Collected data:
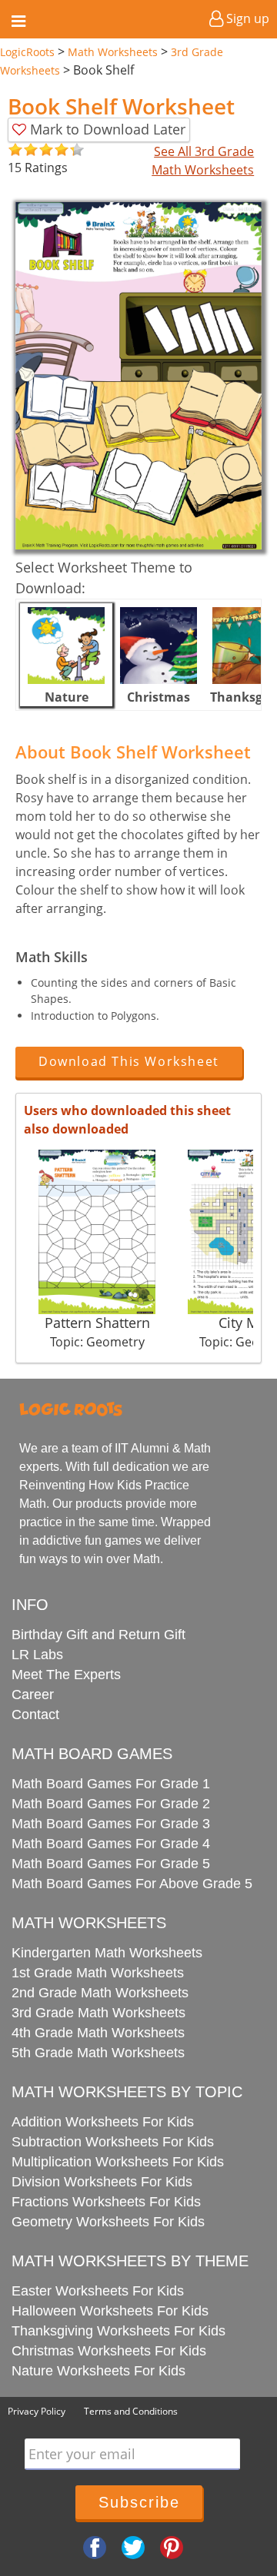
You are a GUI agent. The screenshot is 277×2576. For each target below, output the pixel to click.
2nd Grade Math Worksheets (100, 1992)
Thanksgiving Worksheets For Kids (118, 2331)
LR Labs (37, 1654)
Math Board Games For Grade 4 (111, 1843)
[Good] (23, 150)
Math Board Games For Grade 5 (111, 1863)
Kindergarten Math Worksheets (107, 1952)
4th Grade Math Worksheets (98, 2032)
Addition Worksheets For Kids (103, 2122)
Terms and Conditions (131, 2411)
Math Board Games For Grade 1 (111, 1783)
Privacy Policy (36, 2411)
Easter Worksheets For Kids (98, 2291)
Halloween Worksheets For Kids (110, 2311)
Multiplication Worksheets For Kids (118, 2161)
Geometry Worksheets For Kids (108, 2221)
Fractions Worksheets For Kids (106, 2201)
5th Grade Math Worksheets (98, 2052)
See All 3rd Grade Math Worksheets (203, 160)
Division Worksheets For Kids (102, 2181)
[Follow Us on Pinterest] (171, 2546)
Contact (35, 1714)
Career (33, 1694)
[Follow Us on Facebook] (94, 2546)
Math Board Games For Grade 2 (111, 1803)
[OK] (15, 150)
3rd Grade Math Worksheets (98, 2012)
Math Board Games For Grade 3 (111, 1823)
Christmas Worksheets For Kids (109, 2351)
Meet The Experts (66, 1674)
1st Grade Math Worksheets (98, 1972)
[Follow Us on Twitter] (133, 2546)
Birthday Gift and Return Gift (98, 1634)
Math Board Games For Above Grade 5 (132, 1883)
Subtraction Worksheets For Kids (113, 2141)
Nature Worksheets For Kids (98, 2370)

**WHAT YOU ARE ASKED TO DO:**
If a line in the records above contains the word "Follow", copy it.

**ANSWER BOX:**
[Follow Us on Pinterest] (171, 2546)
[Follow Us on Facebook] (94, 2546)
[Follow Us on Twitter] (133, 2546)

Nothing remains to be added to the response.